Figure S1. Schematic rationale of FRAP experiments.
(A) FRAP under basal conditions. Without activity, GluR1 is located in an extrasynaptic mobile pool on a spine. After photobleaching a spine, the photobleached GluR1-SEP is replaced by dendritic GluR1-SEP and recovers to ~100% after 30 min. GluR2 is in a synaptic immobile pool as well as in an extrasynaptic mobile pool on a spine. Photobleaching a spine leads to a recovery of only an extrasynaptic mobile pool. (B) FRAP after LTP induction. After LTP induction, GluR1 moves to a synaptic immobile pool on a spine, and photobleaching a spine does not lead to a complete recovery. GluR2 does not move into a synapse and its recovery after photobleaching a spine is similar to the basal condition.

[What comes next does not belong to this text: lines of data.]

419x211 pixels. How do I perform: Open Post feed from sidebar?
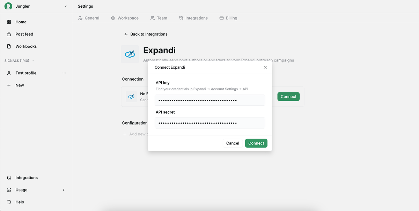(x=24, y=34)
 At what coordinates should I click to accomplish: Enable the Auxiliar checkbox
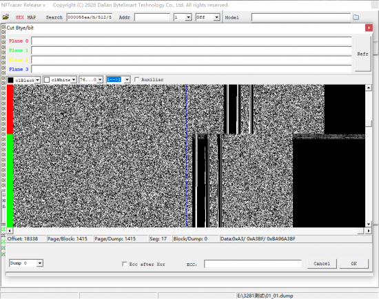point(137,79)
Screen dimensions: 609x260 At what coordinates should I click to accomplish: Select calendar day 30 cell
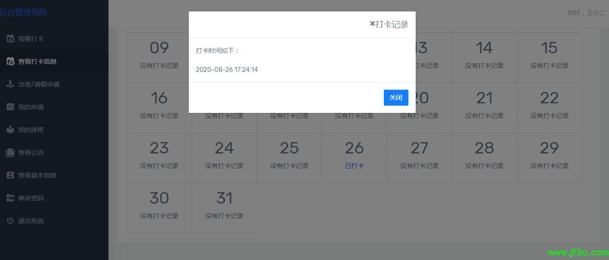tap(159, 208)
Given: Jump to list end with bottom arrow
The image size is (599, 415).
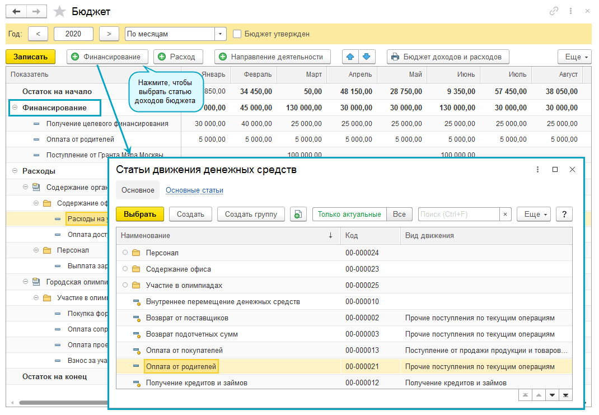Looking at the screenshot, I should point(566,395).
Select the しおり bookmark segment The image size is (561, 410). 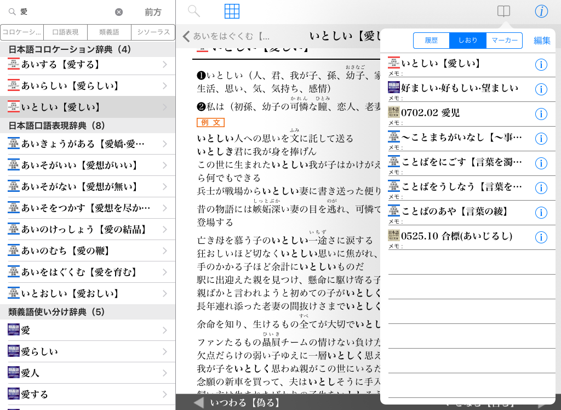468,41
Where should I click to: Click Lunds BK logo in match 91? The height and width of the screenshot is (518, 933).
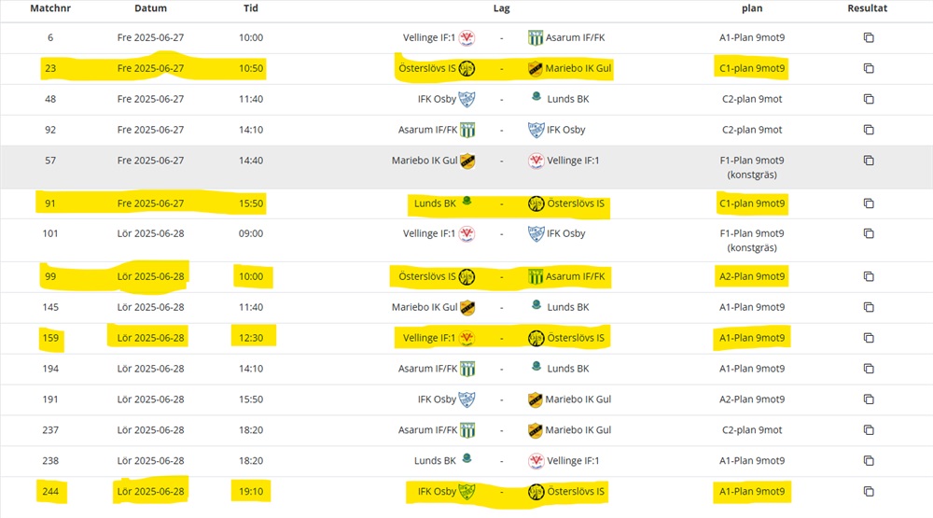(x=467, y=202)

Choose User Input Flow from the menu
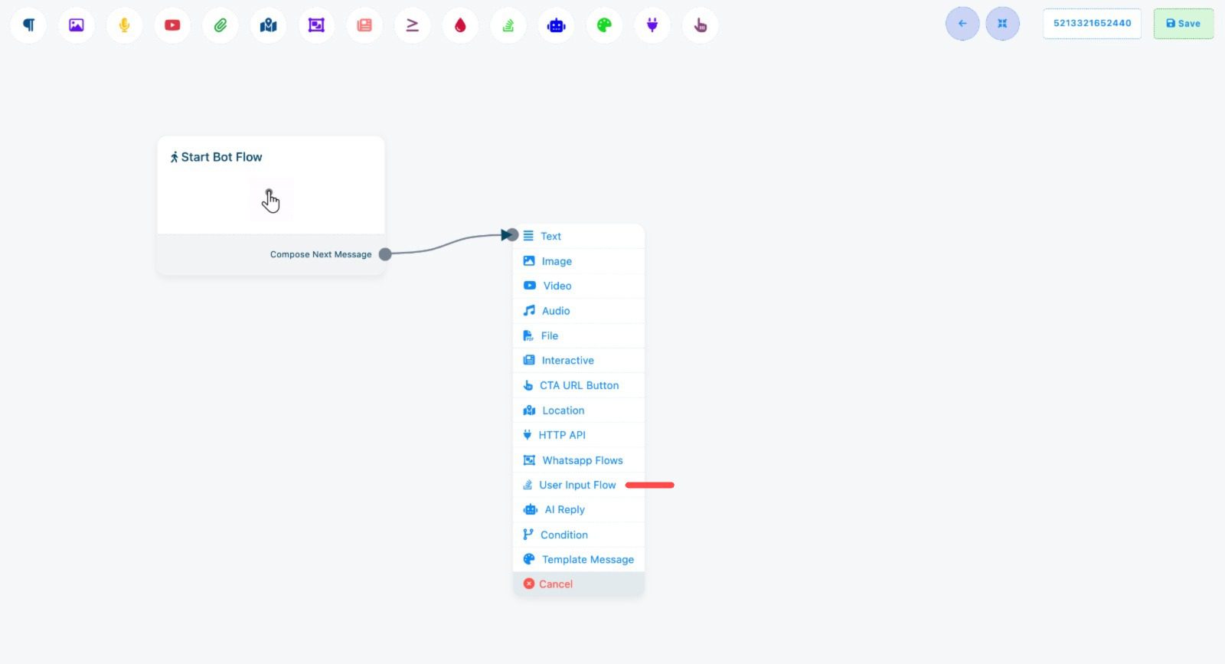(x=577, y=485)
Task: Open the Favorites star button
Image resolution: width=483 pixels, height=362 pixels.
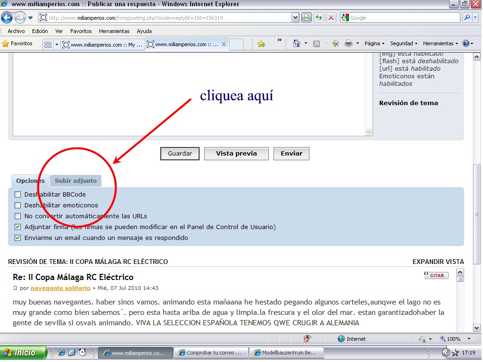Action: [x=17, y=43]
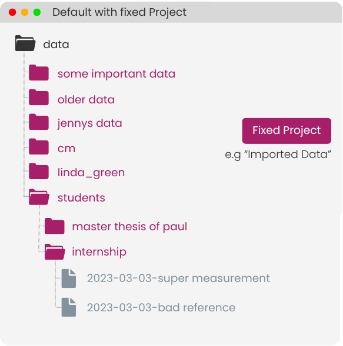Click the 'master thesis of paul' folder icon
Image resolution: width=343 pixels, height=346 pixels.
(x=55, y=226)
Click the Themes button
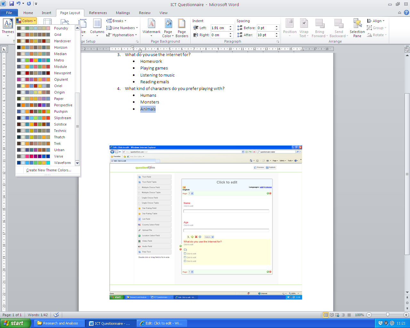 click(8, 28)
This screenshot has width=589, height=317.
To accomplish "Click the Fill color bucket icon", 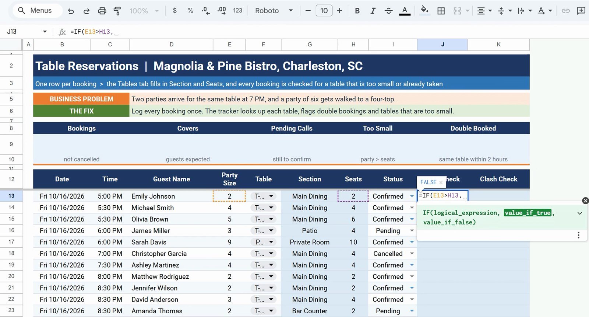I will tap(424, 10).
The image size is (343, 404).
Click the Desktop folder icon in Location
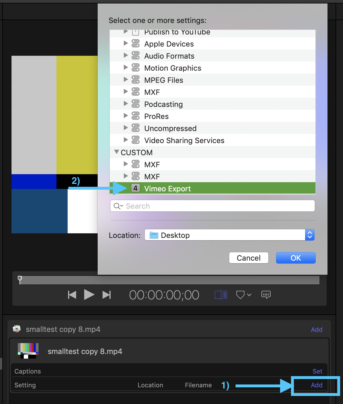click(154, 235)
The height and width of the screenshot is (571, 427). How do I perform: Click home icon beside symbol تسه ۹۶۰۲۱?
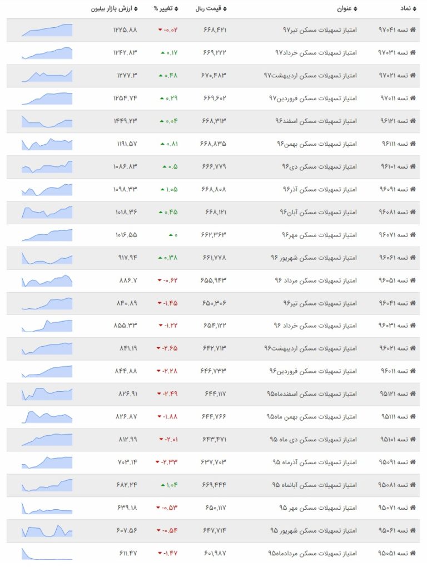413,348
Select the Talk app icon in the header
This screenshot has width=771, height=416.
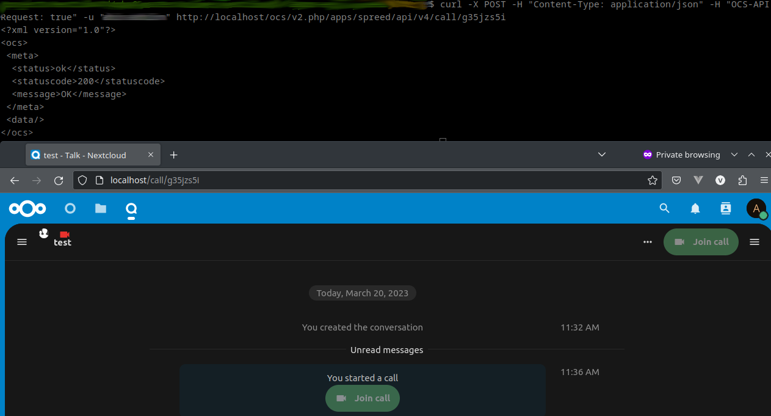point(131,208)
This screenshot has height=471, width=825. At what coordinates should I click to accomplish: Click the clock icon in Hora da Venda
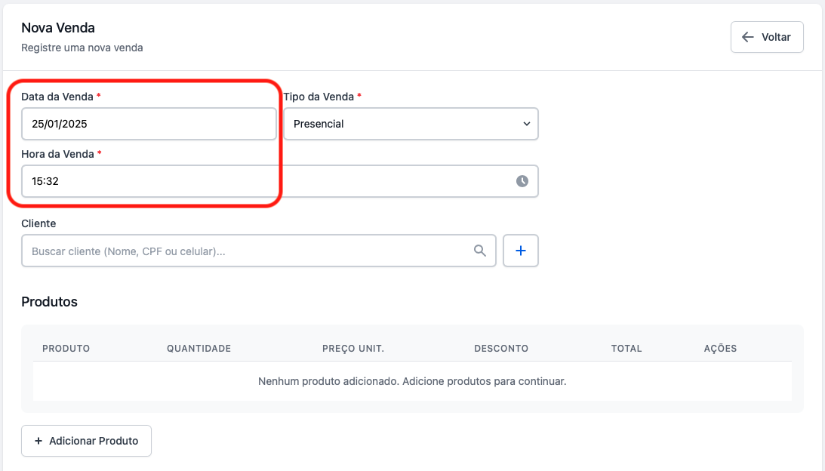point(522,181)
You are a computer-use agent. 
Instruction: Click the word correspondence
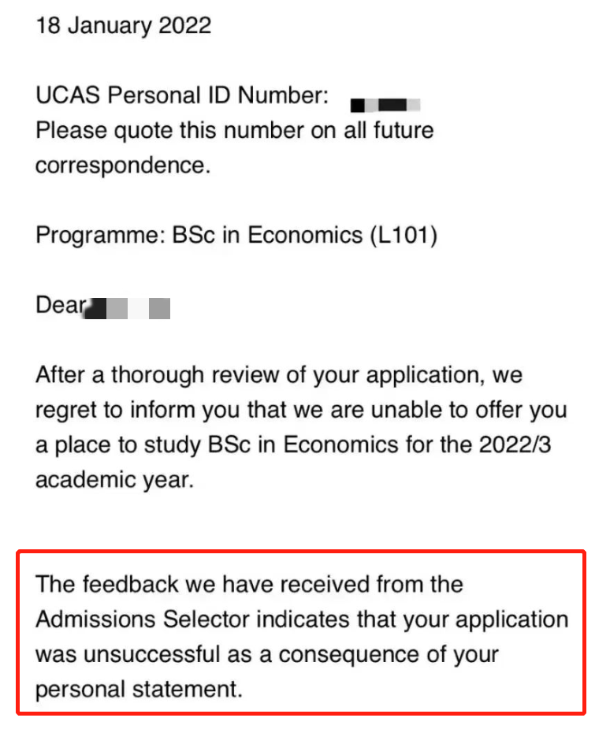pos(123,166)
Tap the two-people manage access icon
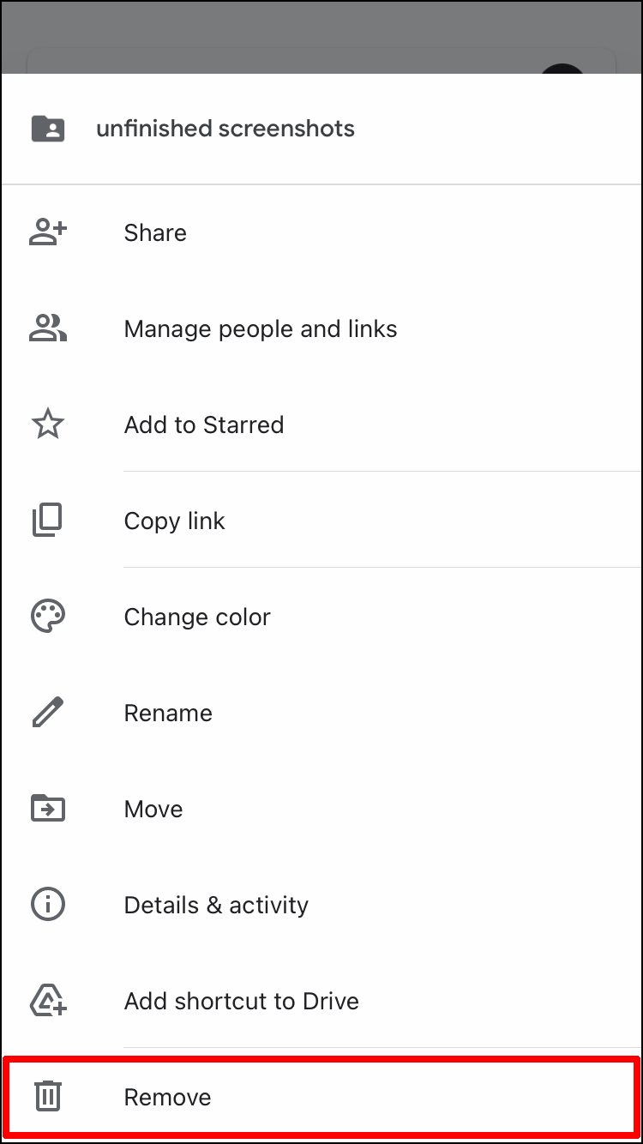The height and width of the screenshot is (1144, 643). tap(48, 328)
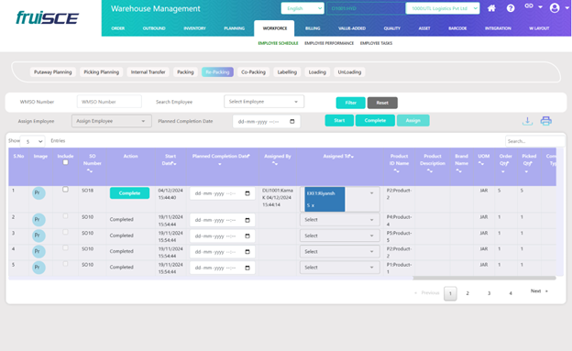Print the schedule with the printer icon
The height and width of the screenshot is (351, 572).
(545, 121)
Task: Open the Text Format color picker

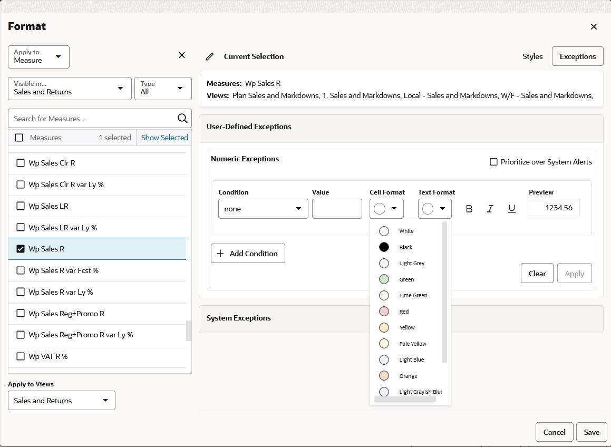Action: [434, 208]
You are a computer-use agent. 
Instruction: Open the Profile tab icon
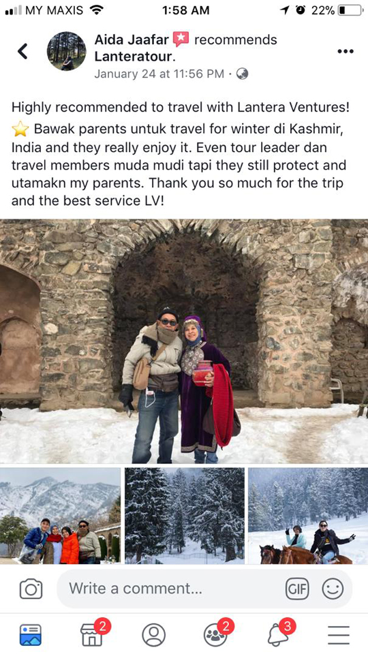[153, 635]
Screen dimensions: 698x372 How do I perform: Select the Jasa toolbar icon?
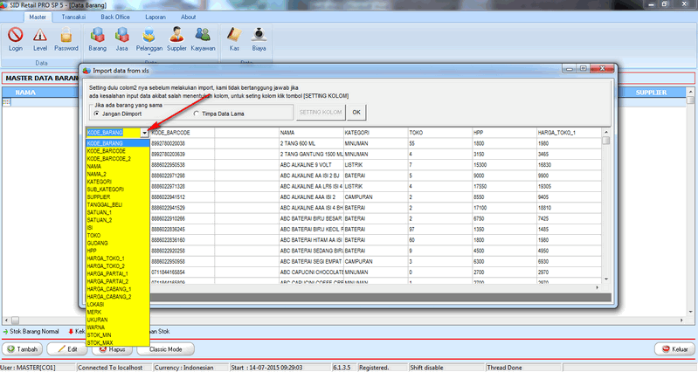[x=123, y=36]
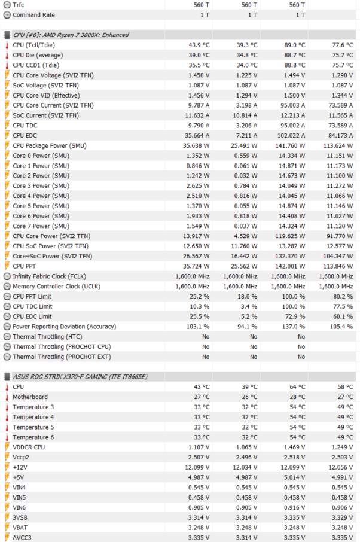Click the lightning icon next to CPU Core Voltage
360x542 pixels.
tap(7, 75)
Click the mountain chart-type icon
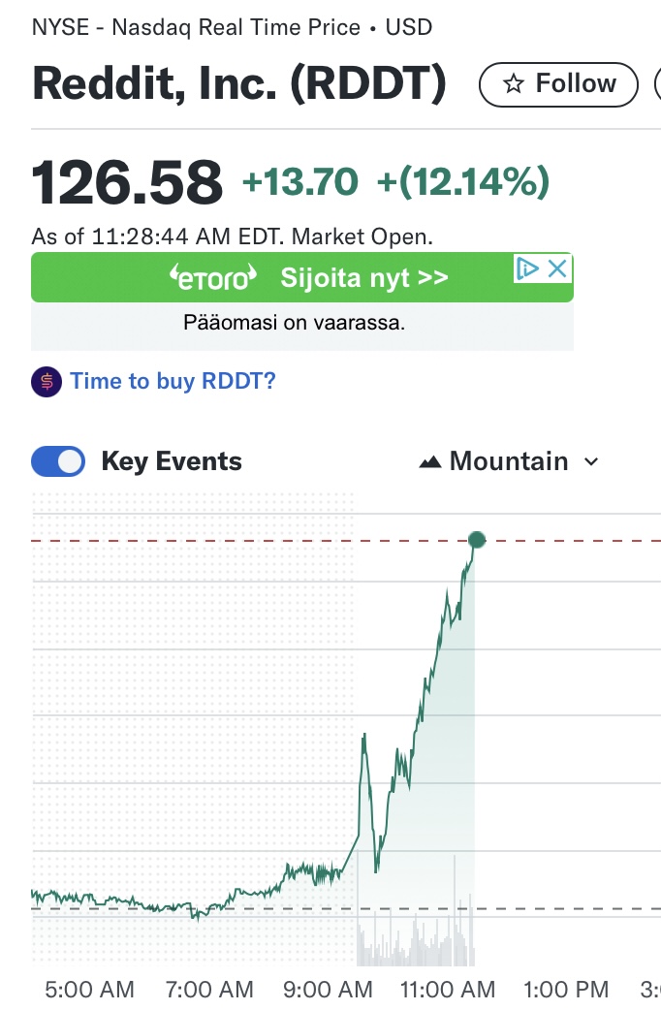661x1010 pixels. point(429,461)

Figure S2. Glutamate-uncaging-evoked LTP and GluR1-SEP fluorescence recovery on spines.
Images shown are high magnification of . Note the substantial increase in GluR1-SEP fluorescence in LTP spine, which does not show a complete recovery after photobleaching, while GluR1-SEP recovers completely at the nearby spine.
Figure S3. FRAP of spine SEP-tagged AMPARs following glutamate uncaging-evoked LTP relative to pre-LTP values.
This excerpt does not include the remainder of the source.